After talking with Harvest’s Mexico City Senior Pastor Antonio Munoz, you’ll begin to see the significance of God’s perfect timing. Years before Harvest Mexico City was even a thought in anyone’s mind, God was laying a foundation for Antonio’s family as well as a trust in the Lord’s amazing timing. In 1989, Antonio was planning on becoming a Catholic priest, but just before he could start seminary, his brother invited him to a men's Bible study, and Antonio was saved.
Years later, Antonio’s wife, Becky, was the only Spanish-speaking volunteer at a crisis pregnancy center in Dallas. In the summer of 2003, a young Hispanic woman came in who had saved just enough money to have an abortion. Becky explained that their center was not an abortion clinic and gave her encouragement and information on adoption, and then offered for the woman to have a sonogram. The young woman discovered that her baby was already 13 weeks along, and the type of abortion required at 13 weeks was more costly than what she had saved. She left with Becky’s information on adoption. Antonio and Becky prayed for several months that she would choose life and were surprised to hear from her again in January. With much praise to the Lord, Becky learned that this woman had not had an abortion! However, she also had not contacted an adoption agency, and her due date was less than two weeks away. Becky recalls, “At that moment, she asked a question that my heart will never forget, ‘Will you and your husband adopt my baby?”

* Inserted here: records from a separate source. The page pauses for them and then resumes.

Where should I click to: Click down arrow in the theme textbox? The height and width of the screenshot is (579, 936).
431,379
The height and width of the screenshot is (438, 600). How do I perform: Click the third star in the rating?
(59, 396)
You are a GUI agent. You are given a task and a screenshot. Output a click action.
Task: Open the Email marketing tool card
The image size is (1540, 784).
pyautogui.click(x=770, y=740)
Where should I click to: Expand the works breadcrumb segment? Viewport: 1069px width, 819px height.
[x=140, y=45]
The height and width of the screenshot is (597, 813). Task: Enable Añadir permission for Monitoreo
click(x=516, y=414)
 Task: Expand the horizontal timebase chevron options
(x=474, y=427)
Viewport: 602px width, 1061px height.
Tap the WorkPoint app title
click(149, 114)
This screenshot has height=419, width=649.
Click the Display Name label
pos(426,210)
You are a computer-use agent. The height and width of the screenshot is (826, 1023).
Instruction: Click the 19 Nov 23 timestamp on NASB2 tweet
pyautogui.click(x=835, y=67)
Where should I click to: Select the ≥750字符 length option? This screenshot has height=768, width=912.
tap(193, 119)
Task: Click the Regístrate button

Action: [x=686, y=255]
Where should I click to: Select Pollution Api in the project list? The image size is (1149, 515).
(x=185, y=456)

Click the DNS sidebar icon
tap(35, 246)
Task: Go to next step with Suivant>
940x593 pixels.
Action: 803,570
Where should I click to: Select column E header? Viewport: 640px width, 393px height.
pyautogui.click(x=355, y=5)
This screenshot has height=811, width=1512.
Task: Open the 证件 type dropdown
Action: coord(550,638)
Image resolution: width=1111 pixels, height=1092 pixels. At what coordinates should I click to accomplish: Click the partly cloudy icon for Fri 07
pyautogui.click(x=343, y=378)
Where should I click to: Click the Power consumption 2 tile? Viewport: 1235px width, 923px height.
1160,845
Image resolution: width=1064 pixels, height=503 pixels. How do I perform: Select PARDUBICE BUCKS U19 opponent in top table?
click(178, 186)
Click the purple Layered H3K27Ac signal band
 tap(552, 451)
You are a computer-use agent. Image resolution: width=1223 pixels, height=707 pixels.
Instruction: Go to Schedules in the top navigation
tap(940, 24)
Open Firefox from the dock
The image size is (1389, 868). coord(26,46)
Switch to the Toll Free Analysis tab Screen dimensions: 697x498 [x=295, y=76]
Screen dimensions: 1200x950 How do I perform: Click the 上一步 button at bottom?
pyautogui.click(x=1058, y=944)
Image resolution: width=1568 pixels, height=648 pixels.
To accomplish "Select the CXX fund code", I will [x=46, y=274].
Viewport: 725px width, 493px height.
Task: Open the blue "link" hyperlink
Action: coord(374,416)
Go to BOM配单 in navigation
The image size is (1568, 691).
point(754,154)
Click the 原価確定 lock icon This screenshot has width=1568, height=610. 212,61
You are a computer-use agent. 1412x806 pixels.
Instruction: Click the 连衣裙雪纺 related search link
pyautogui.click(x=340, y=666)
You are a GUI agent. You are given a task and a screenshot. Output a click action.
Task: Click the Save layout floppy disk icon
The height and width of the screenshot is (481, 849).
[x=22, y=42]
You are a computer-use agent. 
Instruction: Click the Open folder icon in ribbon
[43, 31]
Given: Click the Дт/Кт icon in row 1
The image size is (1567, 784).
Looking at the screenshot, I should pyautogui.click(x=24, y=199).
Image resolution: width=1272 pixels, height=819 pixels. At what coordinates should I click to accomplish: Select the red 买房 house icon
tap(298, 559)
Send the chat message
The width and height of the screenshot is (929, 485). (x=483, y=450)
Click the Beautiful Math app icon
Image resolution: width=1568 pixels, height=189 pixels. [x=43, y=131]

Approval for adoption in Texas often takes three to five months, yet God's perfect timing and almighty hand was evident. “What usually takes months, took ten days,” Becky recalls, “And when our birth mom went into labor on February 4, 2004, I got to be in the delivery room, and we brought our sweet Jessica home two days later. Jessica means ‘God beholds.’ And we know God saw Jessica in the womb and knew our great desire to have a baby and set us apart for each other.”
After the adoption, the Lord drew Antonio and Becky’s hearts back to their hometown of Mexico City—thus beginning their path to Harvest. They moved back to Mexico to pastor a church that had recently endured a church split. After shepherding that church for six years, the group of people that had originally split from the church came to Antonio demanding the building back. While the courts could have settled it legally, Antonio and his church felt the high road was to give back the property and walk away. “We felt like the Lord was saying, ‘If someone asks for your tunic, give them your robe also,’” Antonio says. “We had invested a lot of money in that building, but we felt like God was saying, ‘Do not worry, I will take care of you, this is my church.’”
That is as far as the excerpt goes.